Depuis, dans l’incompréhension des officiers de renseignement de l’état-major opérationnel des FARDC à Goma que nous avons pu joindre en juillet 2013, Kinshasa n’a plus ordonné aux troupes combattantes des FARDC de mener des initiatives militaires sans l’accord de la haute hiérarchie militaire restée dans la capitale. Ainsi, après l’épisode des contre-ordres ou d’ordres de repli en 2012, Kinshasa adopte insidieusement cette fois-ci la subtile stratégie de non-ordre en ordonnant aux troupes combattantes d’attendre leurs ordres qui ne viendront jamais. De sorte, personne ne pourrait cette fois-ci accuser la haute hiérarchie militaire de Kinshasa d’avoir donné des ordres contradictoires ou des ordres de repli.
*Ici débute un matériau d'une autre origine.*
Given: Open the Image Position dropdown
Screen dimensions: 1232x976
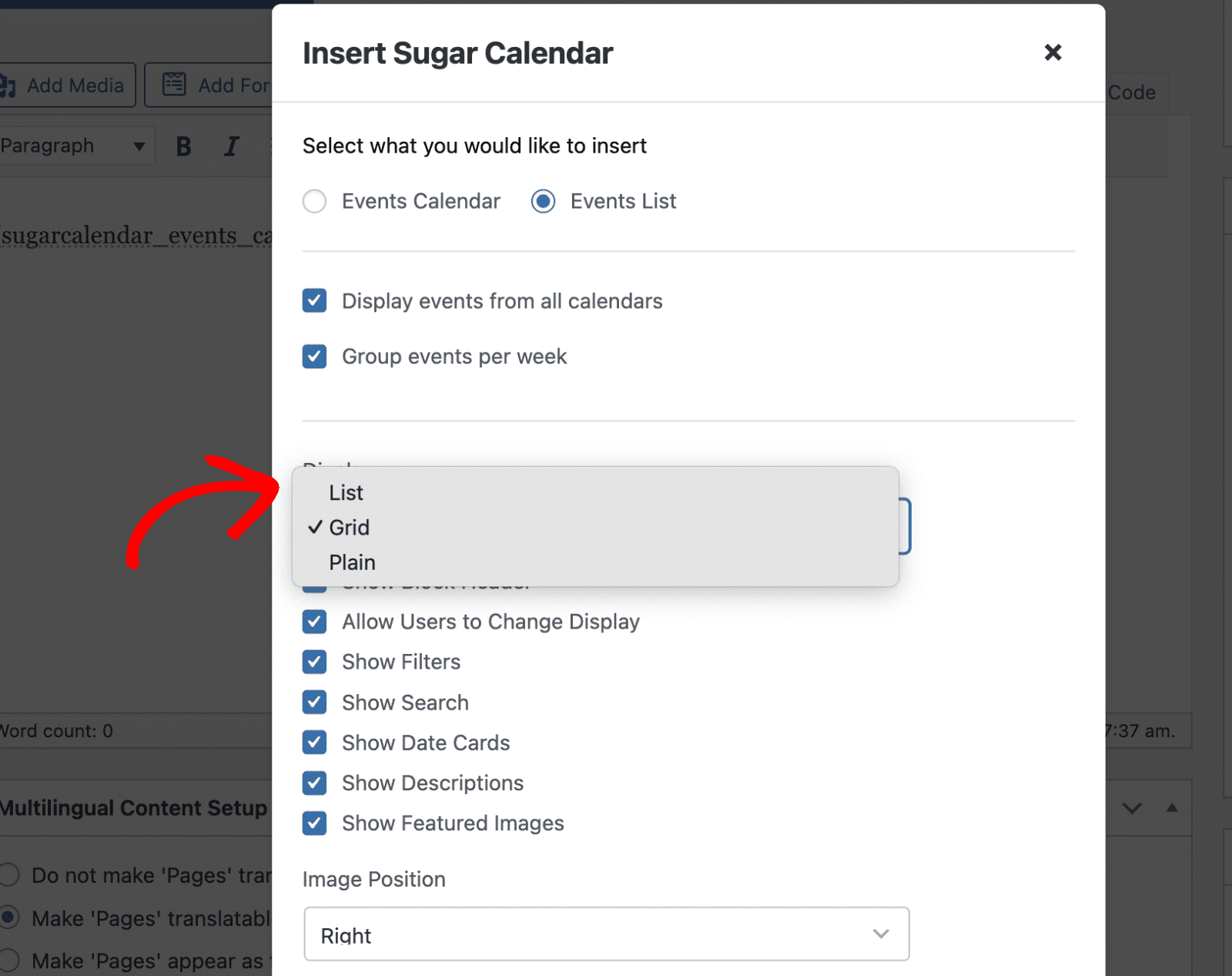Looking at the screenshot, I should [606, 934].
Il n’est dès lors pas étonnant, face aux manifestations de colère des populations de Goma contre une Monusco indolente et inefficace, et contre une brigade d’intervention virtuelle incapable de s’acquitter jusqu’à ce jour de sa mission offensive, la hiérarchie des FARDC, mise à nue par son comportement d’opter une ligne tactique défensive en place d’actions offensives, a pris le soin d’assurer les populations que l’accalmie qui a suivi la bonne réplique des FARDC après les attaques du weekend dernier à Kibati lorsque les rebelles du M23 ont tenté d’attaquer les positions des FARDC, ne devrait pas être interprétée comme un quelconque cessez-le-feu. Pour le porte-parole des FARDC au Nord-Kivu, le Colonel Olivier Hamuli, cette trêve « relève tout simplement de la tactique militaire sur la ligne de front ». (Radiookapi.net – 27/08/2013) Une justification anticipative qui cache l’anguille sous roche que bien des stratèges et tacticiens militaires avertis trouveront équivoque alors que les populations de Goma et tout le peuple Congolais n’exigent ni plus ni moins que l’armée adopte afin une tactique offensive unilatérale. D’autant que la mission première des FARDC est de défendre l’occupation du territoire national congolais et repousser hors de nos frontières toute force étrangère ennemie ou négative. Le rôle d’une armée ne doit pas se limiter à se contenter à des opérations limitées visant à réagir aux attaques rebelles tout en se contentant de cohabiter avec ces forces négatives qui pillent, violent et sèment désolation au sein des populations congolaises ?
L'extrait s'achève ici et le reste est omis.